**Work to be completed:** Convert the rows between the line holding "is (849, 813)." and the line holding "accordion-header-2: Accordion Item 2 is", inclusive, into a two-column CSV headed instruction and output, with one CSV line per row, each field enclosed in quotation marks, and line breaks replaced by spaces. Leave the pictures out.
** Record excerpts follows **
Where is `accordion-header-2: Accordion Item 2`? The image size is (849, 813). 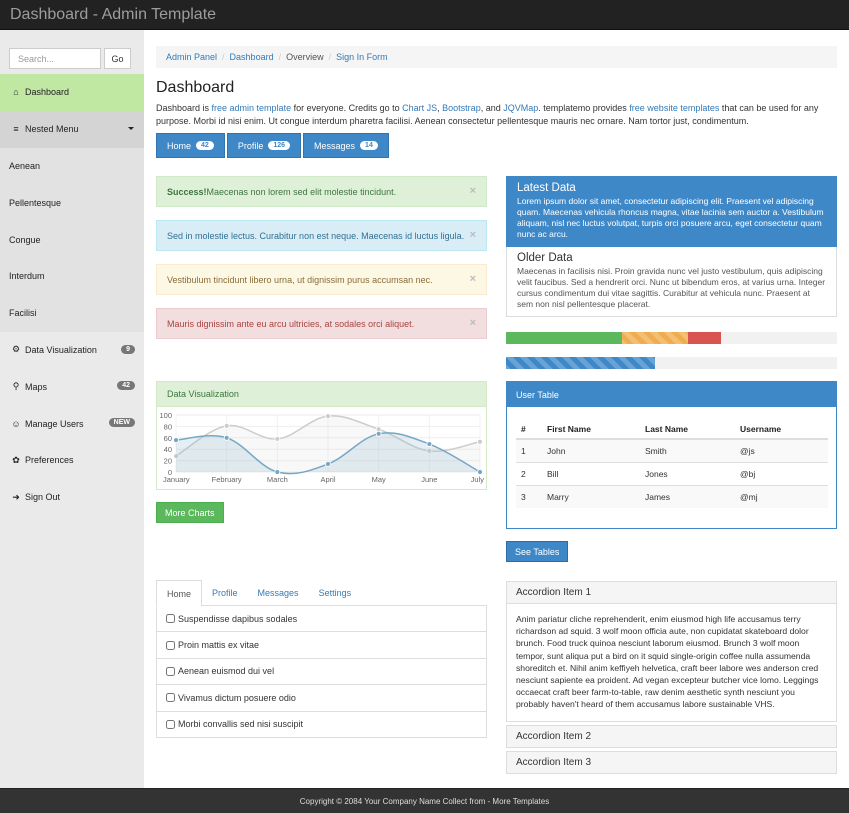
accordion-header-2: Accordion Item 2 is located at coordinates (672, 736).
** End of Record excerpts **
** Record excerpts follows **
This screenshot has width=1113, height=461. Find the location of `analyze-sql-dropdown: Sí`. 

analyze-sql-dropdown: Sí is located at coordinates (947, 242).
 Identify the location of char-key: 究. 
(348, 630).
** End of Record excerpts **
**Output for this exercise:**
instruction,output
"Where is `accordion-header-2: Accordion Item 2`? The image size is (849, 813).","accordion-header-2: Accordion Item 2 is located at coordinates (672, 736)."